Friday (Mark 10) Jesus came into the district of Judea and across the Jordan. Again crowds gathered around him and, as was his custom, he again taught them. The Pharisees approached him and asked, ""Is it lawful for a husband to divorce his wife?"" They were testing him.
Saturday (Mark 10) People were bringing children to Jesus that he might touch them, but the disciples rebuked them. When Jesus saw this he became indignant and said to them, "Let the children come to me; do not prevent them, for the Kingdom of God belongs to such as these.
Saints of the Week
February 23: Polycarp, bishop and martyr (69-155), was made bishop of Smyrna and was the leader of the second generation Christians. He was a disciple of the apostle John and a friend of Ignatius of Antioch. He wrote catechesis and rites for initiation into the Christian community. He was martyred in 155 and is a Father of the early church.
March 1: Katherine Drexel (1858-1955), was from a wealthy Philadelphian banking family and she and her two sisters inherited a great sum of money when her parents died. She joined the Sisters of Mercy and wanted to found her own order called the Sisters of the Blessed Sacrament to work among the African and Native Americans. Her inheritance funded schools and missions throughout the South and on reservations. A heart attack in 1935 sent her into retirement.
This Week in Jesuit History
- February 23, 1551. The Roman College, the major school of the Society later to become the Gregorian University, began its first scholastic year with 15 teachers and 60 students.
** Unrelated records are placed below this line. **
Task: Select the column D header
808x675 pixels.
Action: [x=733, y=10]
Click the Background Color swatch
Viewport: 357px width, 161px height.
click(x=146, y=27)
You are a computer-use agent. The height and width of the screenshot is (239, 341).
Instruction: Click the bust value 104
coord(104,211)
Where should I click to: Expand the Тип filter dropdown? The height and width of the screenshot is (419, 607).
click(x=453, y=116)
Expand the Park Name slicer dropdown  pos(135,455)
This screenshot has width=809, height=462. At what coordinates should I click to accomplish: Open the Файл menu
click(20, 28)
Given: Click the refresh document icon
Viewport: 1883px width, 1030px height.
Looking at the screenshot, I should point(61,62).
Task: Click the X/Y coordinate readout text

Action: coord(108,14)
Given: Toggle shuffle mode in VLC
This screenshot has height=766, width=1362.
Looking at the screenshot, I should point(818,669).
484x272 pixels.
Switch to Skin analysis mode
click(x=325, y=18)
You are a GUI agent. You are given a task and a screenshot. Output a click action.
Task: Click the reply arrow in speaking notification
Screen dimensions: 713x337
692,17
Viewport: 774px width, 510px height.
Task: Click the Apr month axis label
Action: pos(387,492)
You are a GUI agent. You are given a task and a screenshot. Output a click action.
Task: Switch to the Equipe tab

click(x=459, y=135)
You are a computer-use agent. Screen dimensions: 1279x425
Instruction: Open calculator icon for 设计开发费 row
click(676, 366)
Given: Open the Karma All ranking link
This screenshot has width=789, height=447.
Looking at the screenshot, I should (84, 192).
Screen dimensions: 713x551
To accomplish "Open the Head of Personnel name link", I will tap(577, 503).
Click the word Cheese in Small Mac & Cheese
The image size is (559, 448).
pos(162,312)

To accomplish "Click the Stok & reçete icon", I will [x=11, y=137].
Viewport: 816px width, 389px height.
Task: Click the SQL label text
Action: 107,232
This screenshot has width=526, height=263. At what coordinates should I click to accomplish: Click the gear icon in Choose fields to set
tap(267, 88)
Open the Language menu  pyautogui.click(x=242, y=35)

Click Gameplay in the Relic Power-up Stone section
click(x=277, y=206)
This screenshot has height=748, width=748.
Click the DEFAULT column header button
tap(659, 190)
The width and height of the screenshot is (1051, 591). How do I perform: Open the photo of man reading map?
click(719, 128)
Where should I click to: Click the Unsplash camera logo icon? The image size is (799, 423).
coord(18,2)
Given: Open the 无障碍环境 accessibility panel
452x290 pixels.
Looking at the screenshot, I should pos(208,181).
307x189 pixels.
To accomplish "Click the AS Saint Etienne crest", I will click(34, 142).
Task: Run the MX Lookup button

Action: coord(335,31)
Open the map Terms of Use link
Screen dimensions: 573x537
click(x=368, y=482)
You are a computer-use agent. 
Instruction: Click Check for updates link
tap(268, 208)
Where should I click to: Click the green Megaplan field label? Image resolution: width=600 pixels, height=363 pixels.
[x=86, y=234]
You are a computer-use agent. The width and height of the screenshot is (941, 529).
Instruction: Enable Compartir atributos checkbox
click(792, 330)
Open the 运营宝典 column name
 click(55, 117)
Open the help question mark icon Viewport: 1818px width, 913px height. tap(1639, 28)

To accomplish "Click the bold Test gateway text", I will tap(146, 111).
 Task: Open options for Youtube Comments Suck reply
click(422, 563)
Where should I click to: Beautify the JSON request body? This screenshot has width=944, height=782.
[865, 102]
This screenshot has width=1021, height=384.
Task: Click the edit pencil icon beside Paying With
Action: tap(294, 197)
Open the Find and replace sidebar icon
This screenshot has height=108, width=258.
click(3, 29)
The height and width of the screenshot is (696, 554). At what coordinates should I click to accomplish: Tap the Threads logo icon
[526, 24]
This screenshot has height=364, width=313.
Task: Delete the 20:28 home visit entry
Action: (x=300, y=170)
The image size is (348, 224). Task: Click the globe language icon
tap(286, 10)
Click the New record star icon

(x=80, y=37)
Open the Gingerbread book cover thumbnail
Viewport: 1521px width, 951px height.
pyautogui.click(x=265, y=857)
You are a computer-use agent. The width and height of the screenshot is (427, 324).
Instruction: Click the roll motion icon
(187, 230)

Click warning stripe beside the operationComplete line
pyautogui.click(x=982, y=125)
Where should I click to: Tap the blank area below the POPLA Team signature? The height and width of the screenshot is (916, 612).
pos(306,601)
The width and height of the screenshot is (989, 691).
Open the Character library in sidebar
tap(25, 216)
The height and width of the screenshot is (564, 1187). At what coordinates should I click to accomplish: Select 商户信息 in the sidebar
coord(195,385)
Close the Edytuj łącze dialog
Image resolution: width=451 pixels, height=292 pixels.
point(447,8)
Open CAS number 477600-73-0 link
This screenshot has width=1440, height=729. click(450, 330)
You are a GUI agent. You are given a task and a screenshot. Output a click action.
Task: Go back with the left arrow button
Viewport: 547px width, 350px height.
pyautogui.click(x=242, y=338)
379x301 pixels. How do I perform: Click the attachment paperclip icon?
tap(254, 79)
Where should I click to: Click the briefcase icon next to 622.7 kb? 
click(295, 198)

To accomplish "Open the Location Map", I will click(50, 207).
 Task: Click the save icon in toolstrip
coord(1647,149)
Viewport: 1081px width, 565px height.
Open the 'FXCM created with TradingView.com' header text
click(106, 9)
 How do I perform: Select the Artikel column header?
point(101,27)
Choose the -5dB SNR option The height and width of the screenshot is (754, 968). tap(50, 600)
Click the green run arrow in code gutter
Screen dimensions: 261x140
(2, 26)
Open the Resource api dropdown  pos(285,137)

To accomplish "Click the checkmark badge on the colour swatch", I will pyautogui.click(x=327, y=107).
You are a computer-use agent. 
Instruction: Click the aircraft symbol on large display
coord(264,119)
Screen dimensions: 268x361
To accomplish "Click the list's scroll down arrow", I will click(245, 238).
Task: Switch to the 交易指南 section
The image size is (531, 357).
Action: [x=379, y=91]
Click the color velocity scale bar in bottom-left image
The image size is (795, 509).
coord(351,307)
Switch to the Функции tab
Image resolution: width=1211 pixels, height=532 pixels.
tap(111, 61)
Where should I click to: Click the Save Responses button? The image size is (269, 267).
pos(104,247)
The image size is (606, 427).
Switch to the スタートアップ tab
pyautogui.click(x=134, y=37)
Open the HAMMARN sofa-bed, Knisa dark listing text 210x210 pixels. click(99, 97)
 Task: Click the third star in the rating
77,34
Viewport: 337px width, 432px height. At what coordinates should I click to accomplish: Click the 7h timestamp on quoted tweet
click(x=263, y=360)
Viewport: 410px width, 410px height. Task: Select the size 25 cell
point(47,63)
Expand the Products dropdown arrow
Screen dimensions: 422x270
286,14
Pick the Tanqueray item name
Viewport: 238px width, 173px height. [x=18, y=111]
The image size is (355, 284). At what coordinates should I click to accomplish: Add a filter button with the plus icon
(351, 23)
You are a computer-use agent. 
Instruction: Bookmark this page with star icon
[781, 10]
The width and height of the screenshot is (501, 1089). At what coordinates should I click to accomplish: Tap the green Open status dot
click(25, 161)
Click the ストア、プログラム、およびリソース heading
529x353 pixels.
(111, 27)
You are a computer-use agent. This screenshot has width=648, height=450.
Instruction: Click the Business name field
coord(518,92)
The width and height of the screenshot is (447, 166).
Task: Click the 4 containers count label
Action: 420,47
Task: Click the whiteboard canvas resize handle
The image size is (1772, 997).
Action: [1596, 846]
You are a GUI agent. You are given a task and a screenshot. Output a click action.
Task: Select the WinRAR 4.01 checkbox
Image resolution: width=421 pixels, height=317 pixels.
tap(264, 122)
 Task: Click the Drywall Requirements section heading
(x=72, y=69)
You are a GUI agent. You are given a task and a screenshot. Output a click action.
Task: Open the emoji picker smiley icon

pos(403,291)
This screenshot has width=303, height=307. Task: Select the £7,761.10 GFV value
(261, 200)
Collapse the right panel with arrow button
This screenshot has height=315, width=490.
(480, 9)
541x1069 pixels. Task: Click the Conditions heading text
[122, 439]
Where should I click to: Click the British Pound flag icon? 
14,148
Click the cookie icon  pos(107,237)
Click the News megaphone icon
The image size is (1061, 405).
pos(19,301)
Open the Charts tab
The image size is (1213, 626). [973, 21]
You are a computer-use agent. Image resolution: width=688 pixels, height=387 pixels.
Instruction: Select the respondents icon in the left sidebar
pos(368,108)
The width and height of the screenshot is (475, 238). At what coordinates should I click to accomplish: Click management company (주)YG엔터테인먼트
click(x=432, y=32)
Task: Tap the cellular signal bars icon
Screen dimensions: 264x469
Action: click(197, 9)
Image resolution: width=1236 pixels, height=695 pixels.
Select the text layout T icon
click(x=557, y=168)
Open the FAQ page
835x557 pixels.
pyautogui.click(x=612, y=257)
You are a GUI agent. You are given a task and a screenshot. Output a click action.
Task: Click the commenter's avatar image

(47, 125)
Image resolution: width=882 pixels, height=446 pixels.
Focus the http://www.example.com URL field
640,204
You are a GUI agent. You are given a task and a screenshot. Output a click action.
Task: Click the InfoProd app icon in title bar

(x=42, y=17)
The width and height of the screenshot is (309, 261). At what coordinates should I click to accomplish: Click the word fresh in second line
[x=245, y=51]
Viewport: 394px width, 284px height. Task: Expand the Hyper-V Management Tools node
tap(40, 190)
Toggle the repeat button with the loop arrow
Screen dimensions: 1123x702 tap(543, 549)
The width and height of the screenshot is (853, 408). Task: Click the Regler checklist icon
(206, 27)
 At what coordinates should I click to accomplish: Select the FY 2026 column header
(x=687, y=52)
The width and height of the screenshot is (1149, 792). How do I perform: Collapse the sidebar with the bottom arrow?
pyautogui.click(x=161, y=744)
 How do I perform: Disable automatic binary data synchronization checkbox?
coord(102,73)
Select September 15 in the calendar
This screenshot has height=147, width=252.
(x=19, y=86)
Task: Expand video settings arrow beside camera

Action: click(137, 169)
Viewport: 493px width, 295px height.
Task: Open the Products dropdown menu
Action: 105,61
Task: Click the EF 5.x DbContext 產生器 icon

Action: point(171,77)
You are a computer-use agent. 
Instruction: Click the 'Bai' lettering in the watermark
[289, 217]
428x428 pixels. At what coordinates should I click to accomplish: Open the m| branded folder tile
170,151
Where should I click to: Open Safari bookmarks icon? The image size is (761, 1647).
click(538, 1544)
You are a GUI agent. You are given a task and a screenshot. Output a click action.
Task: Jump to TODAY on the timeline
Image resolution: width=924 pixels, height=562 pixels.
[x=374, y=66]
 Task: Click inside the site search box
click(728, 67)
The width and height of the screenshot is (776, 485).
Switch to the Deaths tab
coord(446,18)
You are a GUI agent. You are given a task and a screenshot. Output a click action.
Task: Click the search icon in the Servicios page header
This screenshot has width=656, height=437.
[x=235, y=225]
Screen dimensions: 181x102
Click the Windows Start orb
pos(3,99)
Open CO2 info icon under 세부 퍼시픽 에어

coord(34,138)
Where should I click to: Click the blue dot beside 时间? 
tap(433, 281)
- February 24, 1637. The death of Francis Pavone. Inflamed by his words and holy example, sixty members of a class of philosophy that he taught and the entire class of poetry embraced the religious state.
- February 25, 1558. St Aloysius Gonzaga received tonsure at the Lateran basilica. Within the next month he would receive the minor orders.
- February 26, 1611. The death of Antonio Possevino, sent by Pope Gregory XIII on many important embassies to Sweden, Russia, Poland, and Germany. In addition to founding colleges and seminaries in Cracow, Olmutz, Prague, Braunsberg, and Vilna, he found time to write 24 books.
- February 27, 1767. Charles III banished the Society from Spain and seized its property.
- February 28, 1957. The Jesuit Volunteer Corps began.
- March 1, 1549. At Gandia, the opening of a college of the Society founded by St Francis Borgia.